Jaspers thoughts were still as dark as they had been when I found him, I should not have shared this part of my plan with him, it was just more he was blaming himself for.

We should talk about where we are going to go. Hopefully not too far, I couldn't tell. Alice was close.

"Jasper!" she screamed when she saw us. Her eyes narrowed, is he okay? I shook my head and lowered my eyes.

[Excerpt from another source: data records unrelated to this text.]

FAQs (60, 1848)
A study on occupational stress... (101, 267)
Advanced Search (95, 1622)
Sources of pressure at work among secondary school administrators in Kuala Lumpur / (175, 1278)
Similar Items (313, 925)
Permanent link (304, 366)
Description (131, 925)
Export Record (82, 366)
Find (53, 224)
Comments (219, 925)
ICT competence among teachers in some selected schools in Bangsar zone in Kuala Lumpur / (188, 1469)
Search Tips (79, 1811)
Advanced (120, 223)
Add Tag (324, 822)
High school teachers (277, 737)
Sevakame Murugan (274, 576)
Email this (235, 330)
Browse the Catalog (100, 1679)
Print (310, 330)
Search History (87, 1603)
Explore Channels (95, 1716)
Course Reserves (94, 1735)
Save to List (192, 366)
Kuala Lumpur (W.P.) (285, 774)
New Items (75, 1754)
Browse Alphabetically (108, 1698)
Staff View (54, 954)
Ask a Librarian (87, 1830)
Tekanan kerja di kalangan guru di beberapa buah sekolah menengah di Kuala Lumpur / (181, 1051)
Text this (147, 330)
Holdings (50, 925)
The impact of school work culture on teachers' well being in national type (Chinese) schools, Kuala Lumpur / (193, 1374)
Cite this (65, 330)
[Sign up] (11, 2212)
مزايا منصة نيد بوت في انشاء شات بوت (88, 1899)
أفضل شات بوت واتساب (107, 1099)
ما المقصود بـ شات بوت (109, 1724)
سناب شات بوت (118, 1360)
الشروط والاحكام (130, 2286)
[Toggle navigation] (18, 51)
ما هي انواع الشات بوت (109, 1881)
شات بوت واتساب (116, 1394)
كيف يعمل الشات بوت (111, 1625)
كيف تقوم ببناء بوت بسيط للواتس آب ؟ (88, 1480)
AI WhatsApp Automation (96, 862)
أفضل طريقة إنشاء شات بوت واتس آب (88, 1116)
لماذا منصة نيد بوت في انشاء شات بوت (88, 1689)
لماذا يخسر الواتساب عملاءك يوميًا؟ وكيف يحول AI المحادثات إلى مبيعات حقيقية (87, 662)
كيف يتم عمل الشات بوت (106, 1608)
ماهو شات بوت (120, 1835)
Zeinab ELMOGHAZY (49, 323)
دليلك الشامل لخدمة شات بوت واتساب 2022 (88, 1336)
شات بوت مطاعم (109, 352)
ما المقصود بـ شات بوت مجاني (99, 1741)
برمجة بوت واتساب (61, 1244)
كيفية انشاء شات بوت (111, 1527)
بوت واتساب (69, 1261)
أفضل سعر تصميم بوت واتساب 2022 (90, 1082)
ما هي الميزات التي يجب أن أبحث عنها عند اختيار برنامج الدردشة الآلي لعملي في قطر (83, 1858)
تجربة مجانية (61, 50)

"Take care of him," I whispered to her. To him, "Brother, like I said, quit blaming yourself, Bella may be the most accident prone person on the planet, but she is strong. She has to be, she is in love with a vampire, remember!?" I laughed with no humor in my voice. It wasn't funny, it was wrong. I didn't look back as I headed to the house. He would be okay; he had what mattered to him, Alice.

I had to do this; but right now, I had to be sure Bella was okay. Really okay. I wouldn't do it tonight, soon though. I would talk to Carlisle after I took her home, he would know that I was right.